ALL is well that ends well. That is an expression that I am delighted to apply not long after the climax of the Holy Month of Ramadan, the highlight of which is a month long dawn-to-dusk fasting by the Islamic faithful.
Up to when I was penning down these thoughts, I hadn’t heard of nasty incidents related directly to the revered ‘mfungo’ period. That’s something to immensely thank the Almighty God for, since the tranquil atmosphere that prevails in Tanzania during and beyond major religious events isn’t replicated in much of the rest of the world.
Peace-wise, we, Tanzanians, are in the top league of the Creator’s most pampered creations. During the latest Ramadan, as was the case in several previous ones, I bore witness to many non-Muslims relaying ‘mfungomwema’ (best fasting season wishes) to their relatives and friends who subscribe to the religion that is among the world’s leading and highly respected.
Among my sweetest boyhood recollections are the highly delicious meals that my siblings and I savoured in the Bukoba town residence of our very loving maternal grandmother. On many fasting seasons over the years, I have both eagerly looked forward to, and immensely enjoyed sipping the sweet, scented porridge offered by workstation colleagues and residential neighbours.
That, itself, demonstrates the cross-cutting nature of Islam; of hosting some family members and acquaintances who are associated with other faiths. The climax, Idd-el-Fitr, is characterised, in considerably big measure, by merry-making in which the participation of very excited non-Muslims is considerable.
On the fasting aspect, I know of Christian friends who regularly fast in an informal context during Ramadan. It is either in solidarity with Muslims with whom they are closely endeared, or out of the realisation upon experimenting with the process, that it is pretty much energising.
On that account, the bit about Islam being a religion anchored on cultivating and consolidating peace, is manifested in part by uplifting the spirits of non-Muslims who join them in the fast as well as fast-breaking.
This reminds us that whereas religions differ on some spiritual aspects, they are primarily geared at fortifying solidarity amongst God’s children. It is extremely sad, though, that peaceful co-existence amongst subscribers to different religions isn’t all-round.
To return to my ‘All is well that ends well’ opener, I was deeply horrified by a news item highlighted on an international television channel during the latest ‘mfungo’. In a certain middle eastern country, security personnel moved around a residential neighbourhood at midnight, loudly issuing warnings through loud hailers, that those who would disturb the peace of neighbours seeking sound sleep, would be sanctioned.
The ‘disturbance’ in question was the drumbeats sounded by groups of Islamic faithful who moved around to awaken fellow worshippers, to get set for eating ‘daku’, as a pre-dawn curtain raiser for the fasting process.
It struck me as absolutely heartless for one group of people in a community to get worked up over the sound of drumbeats that aren’t even ear-splitting, which are associated with a religion with which their neighbours are linked!
But worse, to threaten the presumed noise-makers with punishment that could probably include fines or imprisonment.
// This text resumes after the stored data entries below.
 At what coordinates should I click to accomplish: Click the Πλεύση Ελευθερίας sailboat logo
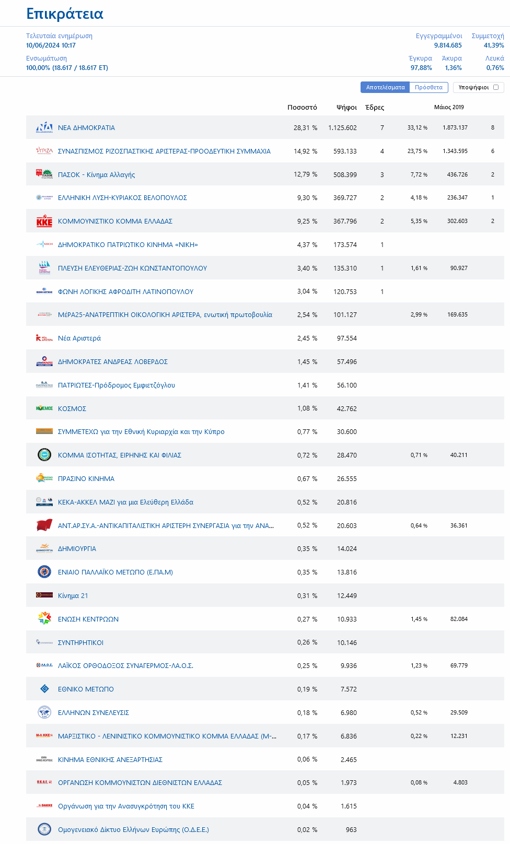click(x=44, y=268)
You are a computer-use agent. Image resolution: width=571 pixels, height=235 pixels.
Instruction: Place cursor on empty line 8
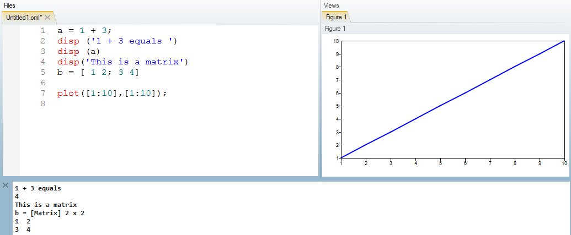pos(110,103)
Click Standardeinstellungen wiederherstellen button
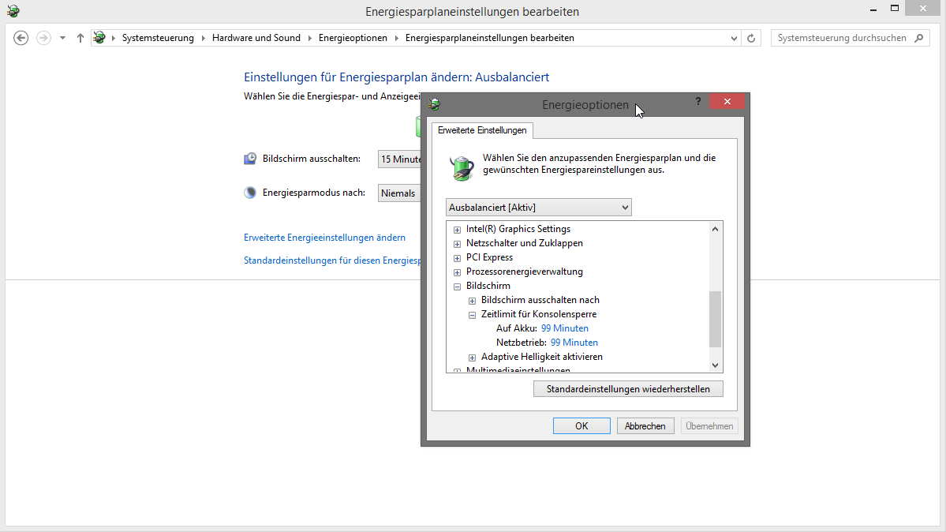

That scenario smacks of hostile neighbourliness as the antithesis of good neighbourliness !
Mercifully, we are spared of such inhumane tendencies. In times delightful and sad, represented by marriages and funerals, for instance, neighbours join forces as a participatory family. No given spiritual constituency mocks another, but assigns it, instead, utmost respect.
We have a situation, moreover, especially in urban centres, whereby neighbourhood-sharing Muslims and Christians are terrorised by near all-night-long music from non-sound proof night clubs. It would thus be unfair for a Christian to brand as noise polluters, drummer boys on a month-long; once-a-year dakuannouncement rounds.
The same would apply to a Muslim who would feel agitated by occasional Christian prayer (mkesha) sessions in the neighbourhood. As I sketched earlier, Tanzanians are a generally peace-cherishing people who are conscious that they would be the losers if they were to wreck it.
But so long as some of our compatriots are a disruptive lot, the peace-consolidation; antipeace wrecking campaign must be sustained. Factored there-in was the recent call in Dar es Salaam by President John Magufuli, to avoid mixing politics with religion.
The mixture is for energising presumably hidden but in reality naked opportunistic agendas.